Diminuer le « royaume de la nécessité »
La seule façon de la résoudre est en réalité de sortir de la logique des profits pour remettre la vie au centre : c’est pourquoi nous devons revendiquer une autre organisation de la reproduction sociale. Non pas pour en revenir à sa prise en charge individuelle et isolée au sein des foyers, centre de l’exploitation des femmes, mais au contraire pour défendre sa socialisation. Cela passe bien évidemment d’abord par le financement des services publics actuels et par leur extension, tant en quantité qu’en qualité. Mais cela nécessite également une réorganisation de notre vie quotidienne, par la mutualisation d’un ensemble de tâches reproductives, par exemple en développant des cantines, des laveries et des gardes d’enfants collectives à l’échelle des immeubles et/ou des quartiers. Une telle mutualisation permettrait d’abord de sortir les tâches reproductives du foyer, centre névralgique de l’oppression des femmes.
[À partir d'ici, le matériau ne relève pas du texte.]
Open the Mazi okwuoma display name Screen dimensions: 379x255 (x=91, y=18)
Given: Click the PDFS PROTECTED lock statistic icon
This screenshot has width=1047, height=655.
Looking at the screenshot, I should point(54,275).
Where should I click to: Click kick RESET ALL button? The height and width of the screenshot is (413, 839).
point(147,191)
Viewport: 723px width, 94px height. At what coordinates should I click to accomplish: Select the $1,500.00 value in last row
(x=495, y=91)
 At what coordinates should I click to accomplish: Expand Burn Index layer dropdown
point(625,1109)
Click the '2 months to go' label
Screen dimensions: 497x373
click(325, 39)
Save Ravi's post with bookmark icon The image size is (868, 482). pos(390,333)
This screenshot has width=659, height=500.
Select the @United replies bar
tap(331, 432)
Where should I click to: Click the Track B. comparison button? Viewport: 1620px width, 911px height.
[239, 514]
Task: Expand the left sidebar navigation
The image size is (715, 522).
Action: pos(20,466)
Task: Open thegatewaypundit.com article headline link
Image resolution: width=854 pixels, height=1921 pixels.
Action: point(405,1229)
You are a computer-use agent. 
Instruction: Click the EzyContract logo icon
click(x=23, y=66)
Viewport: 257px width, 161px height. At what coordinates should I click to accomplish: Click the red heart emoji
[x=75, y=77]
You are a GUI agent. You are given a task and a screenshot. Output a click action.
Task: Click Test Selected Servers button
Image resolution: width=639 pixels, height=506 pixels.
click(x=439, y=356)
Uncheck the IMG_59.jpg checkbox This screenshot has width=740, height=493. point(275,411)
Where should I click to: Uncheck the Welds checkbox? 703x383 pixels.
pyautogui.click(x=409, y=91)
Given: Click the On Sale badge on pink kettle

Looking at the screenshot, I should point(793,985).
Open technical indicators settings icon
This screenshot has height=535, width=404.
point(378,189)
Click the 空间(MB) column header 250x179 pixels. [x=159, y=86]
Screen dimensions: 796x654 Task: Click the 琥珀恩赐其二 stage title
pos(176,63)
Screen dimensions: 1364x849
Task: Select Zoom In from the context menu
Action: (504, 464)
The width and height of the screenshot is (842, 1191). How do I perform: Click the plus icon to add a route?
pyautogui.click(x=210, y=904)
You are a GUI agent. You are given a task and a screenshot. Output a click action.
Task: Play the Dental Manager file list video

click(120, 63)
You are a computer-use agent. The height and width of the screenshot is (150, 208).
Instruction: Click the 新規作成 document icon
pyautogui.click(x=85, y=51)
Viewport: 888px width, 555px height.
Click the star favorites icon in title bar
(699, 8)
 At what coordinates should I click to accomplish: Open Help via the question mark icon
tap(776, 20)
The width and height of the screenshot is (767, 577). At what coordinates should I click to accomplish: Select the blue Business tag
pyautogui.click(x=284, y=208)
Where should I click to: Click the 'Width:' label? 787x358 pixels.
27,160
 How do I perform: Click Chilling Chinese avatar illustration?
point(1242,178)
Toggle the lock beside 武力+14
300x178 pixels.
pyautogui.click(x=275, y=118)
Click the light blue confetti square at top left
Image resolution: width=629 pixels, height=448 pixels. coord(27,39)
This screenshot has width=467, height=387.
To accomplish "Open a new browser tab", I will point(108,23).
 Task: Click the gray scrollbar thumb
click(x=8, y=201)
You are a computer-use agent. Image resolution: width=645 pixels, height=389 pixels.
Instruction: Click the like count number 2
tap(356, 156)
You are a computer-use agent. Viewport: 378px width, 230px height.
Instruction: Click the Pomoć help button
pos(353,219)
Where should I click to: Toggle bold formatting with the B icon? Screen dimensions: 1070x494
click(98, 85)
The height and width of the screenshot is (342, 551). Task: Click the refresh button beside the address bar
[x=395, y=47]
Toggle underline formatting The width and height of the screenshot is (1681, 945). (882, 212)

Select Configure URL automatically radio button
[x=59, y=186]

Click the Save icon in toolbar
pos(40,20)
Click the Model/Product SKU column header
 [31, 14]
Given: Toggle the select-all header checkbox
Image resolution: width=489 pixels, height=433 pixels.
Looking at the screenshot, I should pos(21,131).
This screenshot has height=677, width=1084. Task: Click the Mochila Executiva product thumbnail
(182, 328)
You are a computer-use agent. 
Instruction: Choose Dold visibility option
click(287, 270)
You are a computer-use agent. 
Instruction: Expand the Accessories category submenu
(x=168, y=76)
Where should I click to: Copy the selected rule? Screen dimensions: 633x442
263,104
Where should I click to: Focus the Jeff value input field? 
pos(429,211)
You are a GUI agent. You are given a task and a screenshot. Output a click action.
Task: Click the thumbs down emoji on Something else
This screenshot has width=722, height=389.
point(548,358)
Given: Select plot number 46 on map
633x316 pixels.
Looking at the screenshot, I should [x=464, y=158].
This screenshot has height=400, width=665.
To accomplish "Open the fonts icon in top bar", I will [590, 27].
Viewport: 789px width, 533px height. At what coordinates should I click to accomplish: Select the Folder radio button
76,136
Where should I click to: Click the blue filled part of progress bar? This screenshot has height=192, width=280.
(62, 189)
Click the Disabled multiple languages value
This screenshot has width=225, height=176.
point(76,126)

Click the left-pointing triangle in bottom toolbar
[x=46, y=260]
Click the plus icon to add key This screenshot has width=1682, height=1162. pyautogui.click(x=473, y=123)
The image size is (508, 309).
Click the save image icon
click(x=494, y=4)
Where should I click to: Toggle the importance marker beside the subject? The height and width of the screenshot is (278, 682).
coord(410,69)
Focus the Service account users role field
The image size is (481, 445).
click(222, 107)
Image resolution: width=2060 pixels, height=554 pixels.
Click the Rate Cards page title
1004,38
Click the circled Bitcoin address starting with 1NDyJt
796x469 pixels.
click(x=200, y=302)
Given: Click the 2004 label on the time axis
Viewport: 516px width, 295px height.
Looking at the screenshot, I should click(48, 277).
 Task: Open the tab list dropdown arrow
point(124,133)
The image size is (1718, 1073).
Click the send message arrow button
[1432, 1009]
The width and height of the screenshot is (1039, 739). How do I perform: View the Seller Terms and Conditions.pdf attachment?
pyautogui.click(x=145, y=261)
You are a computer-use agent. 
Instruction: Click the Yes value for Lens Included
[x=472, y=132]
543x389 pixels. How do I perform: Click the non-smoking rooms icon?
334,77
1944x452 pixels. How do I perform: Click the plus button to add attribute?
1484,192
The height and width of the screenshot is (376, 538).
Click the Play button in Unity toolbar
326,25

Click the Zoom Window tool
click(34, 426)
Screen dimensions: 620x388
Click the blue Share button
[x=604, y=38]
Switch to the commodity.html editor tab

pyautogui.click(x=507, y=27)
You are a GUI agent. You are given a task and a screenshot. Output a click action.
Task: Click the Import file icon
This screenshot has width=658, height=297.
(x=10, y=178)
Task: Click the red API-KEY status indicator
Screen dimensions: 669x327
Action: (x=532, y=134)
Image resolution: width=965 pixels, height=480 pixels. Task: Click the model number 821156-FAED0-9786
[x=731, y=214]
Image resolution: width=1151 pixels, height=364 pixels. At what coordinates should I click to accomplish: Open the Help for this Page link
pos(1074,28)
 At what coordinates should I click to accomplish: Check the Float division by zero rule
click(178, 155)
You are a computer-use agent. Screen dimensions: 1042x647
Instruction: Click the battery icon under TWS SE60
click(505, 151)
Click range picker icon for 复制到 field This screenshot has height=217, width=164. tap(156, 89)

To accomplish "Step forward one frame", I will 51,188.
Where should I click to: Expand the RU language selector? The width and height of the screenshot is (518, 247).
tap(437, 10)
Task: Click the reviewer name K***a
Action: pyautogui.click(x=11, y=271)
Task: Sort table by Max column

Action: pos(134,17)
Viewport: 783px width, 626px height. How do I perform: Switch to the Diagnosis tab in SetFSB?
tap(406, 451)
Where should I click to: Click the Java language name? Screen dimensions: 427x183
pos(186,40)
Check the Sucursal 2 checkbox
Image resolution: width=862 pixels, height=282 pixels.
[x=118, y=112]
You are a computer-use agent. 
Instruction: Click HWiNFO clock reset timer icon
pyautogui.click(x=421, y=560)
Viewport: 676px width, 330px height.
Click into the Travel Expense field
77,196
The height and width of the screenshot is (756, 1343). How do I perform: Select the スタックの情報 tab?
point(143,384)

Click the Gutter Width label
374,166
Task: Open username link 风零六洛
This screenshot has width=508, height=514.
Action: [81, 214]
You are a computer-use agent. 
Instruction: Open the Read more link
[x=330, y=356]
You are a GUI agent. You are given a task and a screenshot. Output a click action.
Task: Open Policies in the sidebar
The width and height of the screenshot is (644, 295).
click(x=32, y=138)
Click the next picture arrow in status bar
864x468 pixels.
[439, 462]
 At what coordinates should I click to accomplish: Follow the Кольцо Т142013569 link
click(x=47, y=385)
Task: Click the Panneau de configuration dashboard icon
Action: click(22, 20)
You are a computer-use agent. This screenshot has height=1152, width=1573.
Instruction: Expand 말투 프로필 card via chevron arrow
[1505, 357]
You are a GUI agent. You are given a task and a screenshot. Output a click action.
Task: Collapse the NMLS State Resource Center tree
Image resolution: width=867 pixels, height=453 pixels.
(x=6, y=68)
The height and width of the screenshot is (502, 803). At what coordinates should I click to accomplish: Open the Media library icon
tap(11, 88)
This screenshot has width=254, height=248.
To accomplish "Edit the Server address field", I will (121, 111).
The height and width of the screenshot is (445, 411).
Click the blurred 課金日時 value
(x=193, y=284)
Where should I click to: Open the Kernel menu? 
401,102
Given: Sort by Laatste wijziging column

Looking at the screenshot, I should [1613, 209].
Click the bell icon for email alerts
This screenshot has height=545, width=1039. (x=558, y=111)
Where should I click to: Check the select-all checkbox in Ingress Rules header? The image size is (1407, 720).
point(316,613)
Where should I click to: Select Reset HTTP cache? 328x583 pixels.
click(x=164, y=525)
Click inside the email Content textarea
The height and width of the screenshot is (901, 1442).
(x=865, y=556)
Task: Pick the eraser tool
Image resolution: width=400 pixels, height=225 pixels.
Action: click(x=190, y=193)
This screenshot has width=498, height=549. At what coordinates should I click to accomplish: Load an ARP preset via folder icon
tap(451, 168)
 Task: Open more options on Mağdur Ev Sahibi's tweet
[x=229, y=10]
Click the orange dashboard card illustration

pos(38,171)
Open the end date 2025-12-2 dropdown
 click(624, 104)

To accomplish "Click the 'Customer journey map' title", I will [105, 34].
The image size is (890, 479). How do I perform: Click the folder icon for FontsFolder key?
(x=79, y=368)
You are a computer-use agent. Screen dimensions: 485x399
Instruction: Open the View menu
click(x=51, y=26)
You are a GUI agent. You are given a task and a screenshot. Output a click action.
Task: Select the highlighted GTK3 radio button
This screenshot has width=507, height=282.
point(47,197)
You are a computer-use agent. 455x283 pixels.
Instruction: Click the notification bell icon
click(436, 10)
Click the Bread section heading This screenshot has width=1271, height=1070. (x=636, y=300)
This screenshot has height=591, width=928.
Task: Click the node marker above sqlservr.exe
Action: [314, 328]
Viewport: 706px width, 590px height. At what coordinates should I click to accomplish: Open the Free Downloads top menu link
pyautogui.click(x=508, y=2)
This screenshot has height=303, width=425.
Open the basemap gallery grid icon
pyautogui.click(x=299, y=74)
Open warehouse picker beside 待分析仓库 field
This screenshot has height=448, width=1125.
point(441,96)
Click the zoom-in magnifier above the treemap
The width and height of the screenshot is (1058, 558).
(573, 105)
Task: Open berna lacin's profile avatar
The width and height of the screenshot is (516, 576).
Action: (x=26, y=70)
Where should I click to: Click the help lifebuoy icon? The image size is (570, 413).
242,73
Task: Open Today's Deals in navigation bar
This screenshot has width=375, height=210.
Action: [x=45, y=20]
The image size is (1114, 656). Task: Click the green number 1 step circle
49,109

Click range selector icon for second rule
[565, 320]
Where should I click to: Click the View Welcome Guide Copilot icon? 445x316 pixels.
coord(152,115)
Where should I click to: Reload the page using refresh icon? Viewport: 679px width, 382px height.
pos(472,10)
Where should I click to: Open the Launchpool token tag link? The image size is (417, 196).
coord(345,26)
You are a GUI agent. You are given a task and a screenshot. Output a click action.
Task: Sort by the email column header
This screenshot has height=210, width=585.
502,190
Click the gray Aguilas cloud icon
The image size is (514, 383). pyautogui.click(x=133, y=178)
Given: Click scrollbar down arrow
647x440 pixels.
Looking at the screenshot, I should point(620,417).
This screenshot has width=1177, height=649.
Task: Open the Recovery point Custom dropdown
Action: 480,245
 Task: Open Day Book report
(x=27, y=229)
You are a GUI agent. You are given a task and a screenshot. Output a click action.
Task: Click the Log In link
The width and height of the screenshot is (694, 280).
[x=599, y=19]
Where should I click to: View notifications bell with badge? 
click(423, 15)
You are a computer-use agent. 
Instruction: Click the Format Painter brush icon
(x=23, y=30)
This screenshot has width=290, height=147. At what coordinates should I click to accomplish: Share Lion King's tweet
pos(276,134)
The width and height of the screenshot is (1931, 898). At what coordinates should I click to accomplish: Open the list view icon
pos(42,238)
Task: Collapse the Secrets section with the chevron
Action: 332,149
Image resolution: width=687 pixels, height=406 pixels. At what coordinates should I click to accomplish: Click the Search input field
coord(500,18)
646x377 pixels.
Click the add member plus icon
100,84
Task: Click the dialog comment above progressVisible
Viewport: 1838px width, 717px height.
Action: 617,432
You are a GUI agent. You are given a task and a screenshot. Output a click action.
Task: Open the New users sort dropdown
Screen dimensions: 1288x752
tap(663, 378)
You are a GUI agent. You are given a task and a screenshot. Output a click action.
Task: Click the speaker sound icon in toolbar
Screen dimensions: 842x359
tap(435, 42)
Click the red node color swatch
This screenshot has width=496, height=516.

En outre, leur prise en charge collective permettrait de gagner du temps : plutôt que de reproduire chacunE chez soi les mêmes tâches tous les jours, en les faisant pour toutEs plus ponctuellement, elles nous prendrait moins de temps. Nous remettrions ainsi le temps libre au centre de nos vies, afin d’en profiter pleinement. Pour reprendre les termes de Marx, nous diminuerions ainsi le « royaume de la nécessité », afin d’augmenter celui de la liberté : « le royaume de la liberté commence seulement là où l’on cesse de travailler par nécessité et par opportunité imposée de l’extérieur ; il se situe donc, par nature, au-delà de la sphère de la reproduction matérielle proprement dite […] La condition essentielle de cet épanouissement est la réduction de la journée de travail » (3). Simplement, nous amenderions ici Marx en ajoutant que l’enjeu n’est pas seulement de réduire la journée de travail, mais bien la double journée de travail. Cela commence aujourd’hui par faire reculer le gouvernement et sa contre-réforme des retraites. Mais au-delà de cette logique défensive, il faut porter une alternative à la désorganisation capitaliste de la reproduction sociale. Plus que jamais, il est l’heure de faire résonner notre slogan : nos vies, pas leurs profits !
Aurore Koechlin
1 – Karl Marx, Le Capital, Livre I, Paris, Éditions sociales, 2016.
2 – Nancy Fraser, « Crise du care ? Paradoxes socio-reproductifs du capitalisme contemporaine », in Tithi Bhattacharya (dir.), Avant 8 heures, après 17 heures. Capitalisme et reproduction sociale, Toulouse, Blast, 2020, p. 47.
3 – Karl Marx, Le Capital. Livre III, Paris, Éditions sociales, 1976, p. 742.